A 11.ª Conferência Nacional de Quadros da FRELIMO surge como um espaço de reflexão política e auscultação, reunindo quadros do partido, representantes da sociedade civil, académicos, organizações profissionais, líderes religiosos e outros sectores da sociedade moçambicana.
Em entrevista, Casimiro Wathe considera que o encontro representa uma oportunidade para a revitalização do partido, o reforço da unidade interna e a construção de respostas aos principais desafios que o país enfrenta.
“Esta conferência não reúne apenas quadros da FRELIMO, mas também muitos representantes do povo moçambicano, incluindo a sociedade civil, académicos, representantes de organizações profissionais e religiosos”, afirmou.
Segundo Wathe, um dos principais objectivos da conferência é tornar a FRELIMO “mais forte, mais coesa e mais unida”, permitindo que o partido esteja melhor preparado para responder às preocupações dos cidadãos num contexto marcado pela necessidade de acelerar o desenvolvimento económico e social de Moçambique.

O dirigente sublinha que o momento da realização da conferência assume particular importância, tendo em conta que o actual ciclo governativo entra numa fase de consolidação das promessas feitas pelo Presidente da República no início do mandato, quando defendeu uma nova florma de governação orientada para resultados.
“Ele, no seu juramento, disse que ia trabalhar de forma diferente para ter resultados diferentes. Talvez esta reunião, como órgão consultivo, seja para ouvir as preocupações que cada delegado e convidado traz da sua província, da sua universidade, do seu local de trabalho e da sociedade em geral”, explicou.

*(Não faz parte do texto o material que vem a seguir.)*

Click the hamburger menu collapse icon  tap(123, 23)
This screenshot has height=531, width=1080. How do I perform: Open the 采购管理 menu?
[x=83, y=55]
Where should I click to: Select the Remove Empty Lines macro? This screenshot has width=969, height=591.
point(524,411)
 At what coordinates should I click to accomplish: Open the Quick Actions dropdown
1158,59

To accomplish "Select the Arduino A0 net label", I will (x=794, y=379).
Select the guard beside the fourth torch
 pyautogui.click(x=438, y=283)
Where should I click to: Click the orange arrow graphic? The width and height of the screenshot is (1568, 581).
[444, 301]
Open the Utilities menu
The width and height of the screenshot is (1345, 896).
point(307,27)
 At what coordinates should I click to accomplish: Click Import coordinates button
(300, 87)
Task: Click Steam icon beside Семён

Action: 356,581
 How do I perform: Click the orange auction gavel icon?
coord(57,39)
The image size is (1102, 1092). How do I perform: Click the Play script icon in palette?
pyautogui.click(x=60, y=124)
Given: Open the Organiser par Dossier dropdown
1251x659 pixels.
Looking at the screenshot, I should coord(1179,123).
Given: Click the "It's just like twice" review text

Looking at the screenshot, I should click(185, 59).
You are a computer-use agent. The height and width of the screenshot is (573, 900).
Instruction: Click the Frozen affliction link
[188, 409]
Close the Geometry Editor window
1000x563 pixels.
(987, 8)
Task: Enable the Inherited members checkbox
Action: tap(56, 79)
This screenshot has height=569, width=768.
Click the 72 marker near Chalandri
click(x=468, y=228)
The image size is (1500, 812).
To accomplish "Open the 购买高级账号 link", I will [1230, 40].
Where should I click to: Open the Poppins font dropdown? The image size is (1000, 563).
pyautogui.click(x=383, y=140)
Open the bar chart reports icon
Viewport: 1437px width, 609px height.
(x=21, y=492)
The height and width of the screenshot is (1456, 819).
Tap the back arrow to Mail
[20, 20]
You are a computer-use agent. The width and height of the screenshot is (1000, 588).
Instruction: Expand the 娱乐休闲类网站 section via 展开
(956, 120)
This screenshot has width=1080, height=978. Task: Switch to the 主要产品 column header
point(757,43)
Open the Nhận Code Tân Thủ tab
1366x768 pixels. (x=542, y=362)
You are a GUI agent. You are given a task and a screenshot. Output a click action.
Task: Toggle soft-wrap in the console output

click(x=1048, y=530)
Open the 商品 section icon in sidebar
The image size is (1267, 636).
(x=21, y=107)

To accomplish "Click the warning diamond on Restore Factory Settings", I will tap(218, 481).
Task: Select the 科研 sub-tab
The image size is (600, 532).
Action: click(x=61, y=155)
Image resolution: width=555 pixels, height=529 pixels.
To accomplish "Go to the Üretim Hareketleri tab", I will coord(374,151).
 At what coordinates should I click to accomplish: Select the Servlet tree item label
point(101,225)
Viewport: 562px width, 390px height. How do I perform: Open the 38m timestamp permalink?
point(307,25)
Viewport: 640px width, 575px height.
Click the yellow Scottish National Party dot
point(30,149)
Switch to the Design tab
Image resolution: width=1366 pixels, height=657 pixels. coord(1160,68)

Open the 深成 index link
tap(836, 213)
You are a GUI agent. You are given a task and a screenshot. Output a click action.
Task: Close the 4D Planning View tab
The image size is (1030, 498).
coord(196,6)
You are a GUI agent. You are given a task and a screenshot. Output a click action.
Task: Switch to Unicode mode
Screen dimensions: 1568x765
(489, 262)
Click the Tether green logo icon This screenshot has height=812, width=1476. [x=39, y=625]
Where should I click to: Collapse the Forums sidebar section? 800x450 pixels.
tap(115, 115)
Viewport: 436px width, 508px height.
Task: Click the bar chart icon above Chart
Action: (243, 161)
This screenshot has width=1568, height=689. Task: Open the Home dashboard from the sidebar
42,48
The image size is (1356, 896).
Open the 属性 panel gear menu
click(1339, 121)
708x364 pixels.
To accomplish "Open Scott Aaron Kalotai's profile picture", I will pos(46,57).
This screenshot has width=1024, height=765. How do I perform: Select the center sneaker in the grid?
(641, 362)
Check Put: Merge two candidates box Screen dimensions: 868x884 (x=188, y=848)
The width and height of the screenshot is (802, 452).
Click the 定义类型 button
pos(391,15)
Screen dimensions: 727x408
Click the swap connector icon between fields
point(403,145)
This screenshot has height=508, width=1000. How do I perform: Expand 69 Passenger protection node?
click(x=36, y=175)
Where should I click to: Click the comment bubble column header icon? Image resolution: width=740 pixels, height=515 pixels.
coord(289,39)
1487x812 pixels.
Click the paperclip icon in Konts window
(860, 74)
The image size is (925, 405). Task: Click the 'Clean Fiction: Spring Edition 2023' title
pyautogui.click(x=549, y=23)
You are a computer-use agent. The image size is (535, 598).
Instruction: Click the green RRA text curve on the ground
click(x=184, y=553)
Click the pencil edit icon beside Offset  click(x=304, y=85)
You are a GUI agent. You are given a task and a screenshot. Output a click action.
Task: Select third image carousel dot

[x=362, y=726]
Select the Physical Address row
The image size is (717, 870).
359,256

Para Casimiro Wathe, a expectativa em torno da conferência está relacionada com a capacidade de produzir orientações capazes de responder aos desafios nacionais em áreas fundamentais, como saúde, educação, infra-estruturas, construção de estradas e pontes, construção civil e valorização do capital humano.
Além dos desafios económicos e sociais, Wathe defende que a dimensão ética e moral deve merecer atenção especial nos debates, considerando que o desenvolvimento do país depende também do fortalecimento dos valores, da responsabilidade e do compromisso dos cidadãos.
“A componente da moralidade é importante. Esta conferência também tem que ouvir como é que nós estaremos a nos encontrar para esta conquista da moralidade”, destacou.
A 11.ª Conferência Nacional de Quadros apresenta-se, assim, como um momento de avaliação, diálogo e definição de caminhos para o futuro da FRELIMO e da governação nacional, num período marcado por grandes expectativas da sociedade moçambicana.